Dans l’affaire Aïvo, en l’absence d’une réponse recevable du Bénin, le Groupe de travail a cru les allégations inscrites dans la plainte qui portent sur les catégories I, II, III et V, pour conclure à une détention arbitraire. Si la réponse avait été déposée dans les temps, cela aurait pu faire la différence et le Groupe de travail aurait procédé à une analyse pour déterminer qui des deux parties croire sur chaque allégation.
Le gouvernement aurait abdiqué et n’a pas jugé utile de venir défendre sa position ?
Le Groupe de travail a communiqué la plainte au Gouvernement béninois dans une communication du 12 janvier 2024. Le Bénin disposait de deux mois, soit 60 jours pour répondre. Et le Bénin pouvait solliciter une prorogation des délais pour un mois additionnel, soit 30 jours de plus, pour un total de 90 jours donc pour répondre. En l’espèce, le Bénin a répondu le 2 avril 2024, soit trois semaines après le délai, sans avoir sollicité une prorogation. Techniquement cette réponse n’était donc pas recevable. Il faut s’interroger sur les raisons d’une telle attitude méconnaissant les règles. Solliciter l’extension aurait été bien simple et c’était la responsabilité de la représentation béninoise auprès des Nations Unies à Genève, soit l’ambassade du Bénin à Paris.

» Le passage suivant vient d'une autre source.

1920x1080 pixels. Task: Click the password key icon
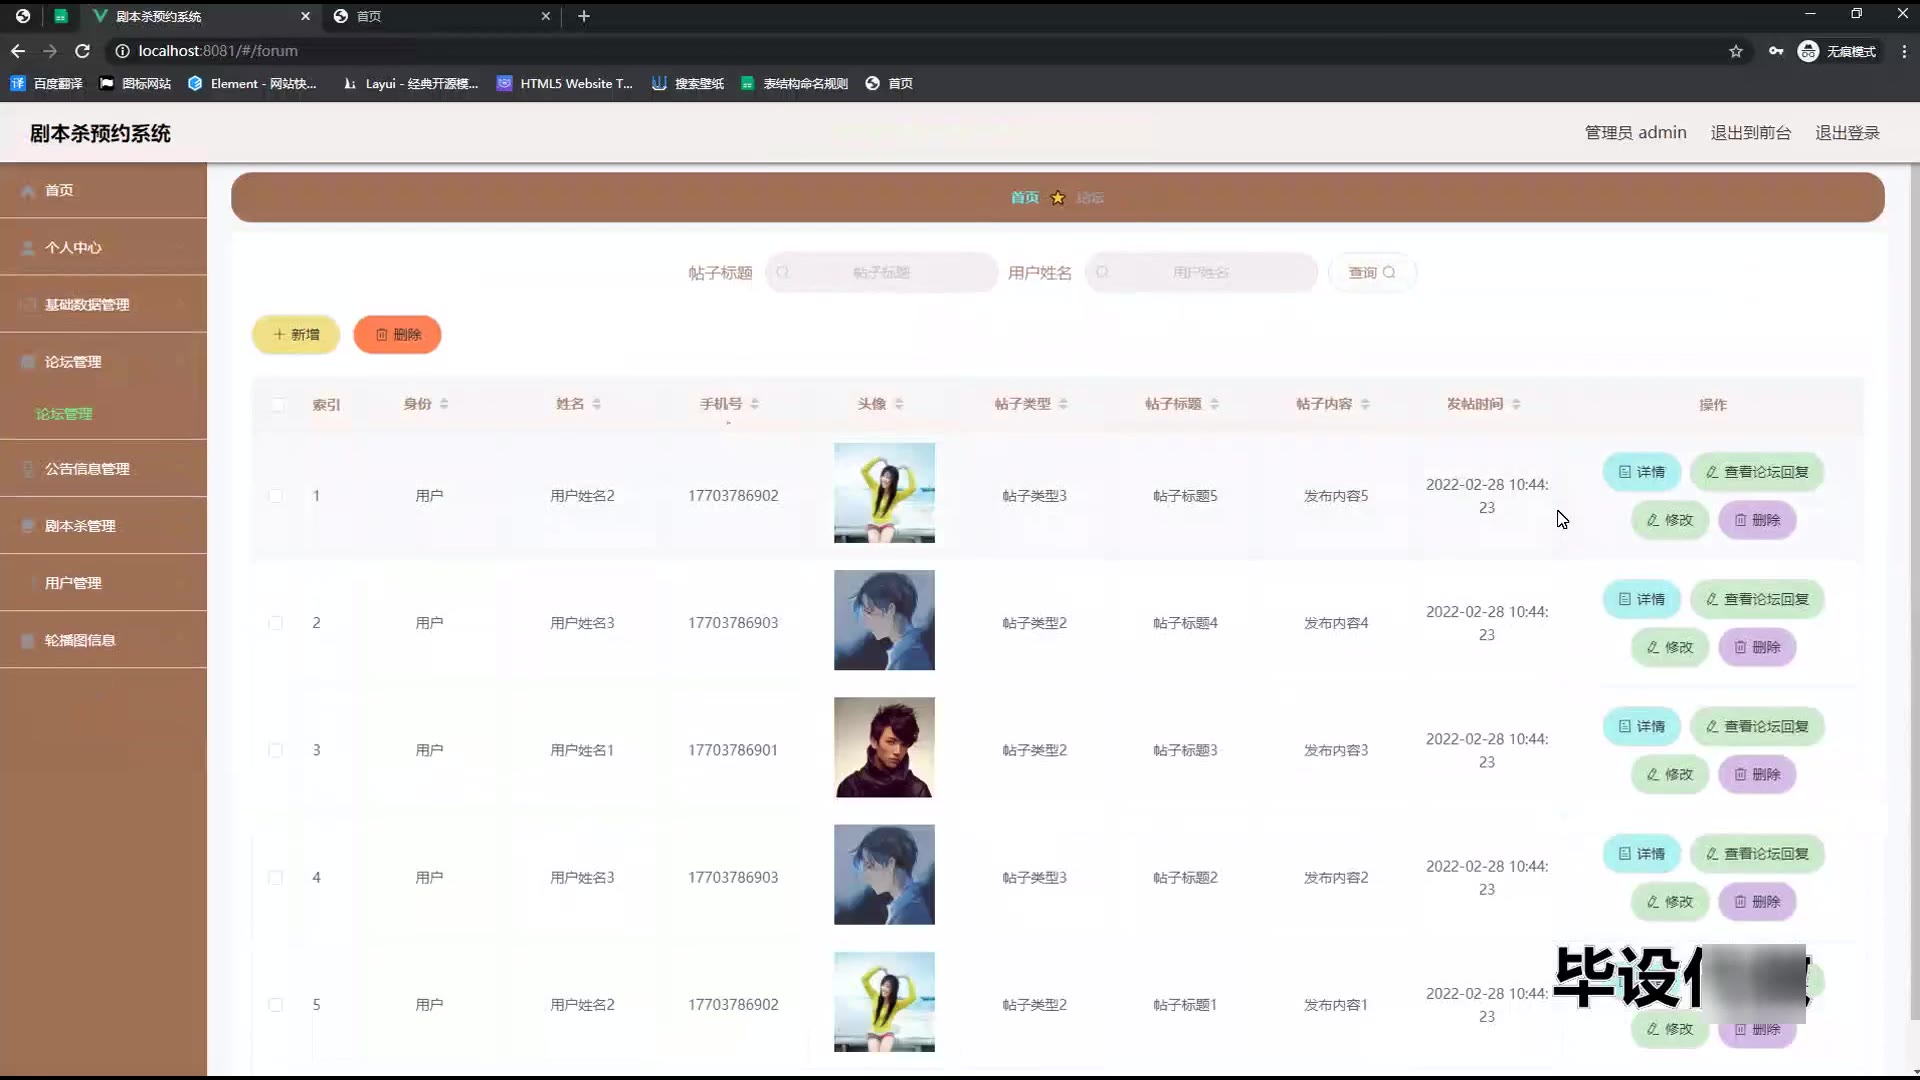1776,51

La diplomatie béninoise a donc failli et si elle n’a pas avisé les agents de l’Etat qui devaient préparer la réponse sur les délais, elle aura failli doublement.
Ce n’est pas la première procédure contre le Bénin et, personnellement, je ne doute pas que les uns et les autres connaissaient parfaitement la procédure et les délais.
Pour le Groupe de travail, l’absence d’une réponse et une réponse en retard et donc irrecevable constitue une seule et même chose: le silence de l’Etat mis en cause qui rend impossible le contradiction et qui donne plus de poids à la plainte dans sa narration des faits.
Quelle est la force de coercition dont dispose le GTDA puisque sa décision sur Réckya Madougou n’a pas été respectée jusqu’à ce jour?
Le Groupe de travail ne dispose pas de force publique pour assurer l’exécution de ses décisions. Mais toutes ses décisions font partie du lot d’obligations que les autres Etats Membres vont prendre en compte durant l’examen périodique universel. Ainsi par exemple, lors de l’examen périodique universel concernant le Bénin, les Etats Membres du Conseil des droits de l’homme vont demander au Bénin d’expliquer sa mise en oeuvre des décisions des organes de protection, y compris le Groupe de travail. Et tout Etat intéressé peut se fonder sur ces décisions pour considérer que le Bénin ne respecte pas les droits de l’homme. Dans son rapport annuel sur les droits de l’homme à travers le monde, les Etats-Unis d’Amérique tiennent ainsi compte systématiquement des décisions du Groupe de travail. Il ne sera donc pas exclu qu’un Etat ou un Groupe d’Etats pose ces décisions dans la balance politique de ses rapports avec le Bénin.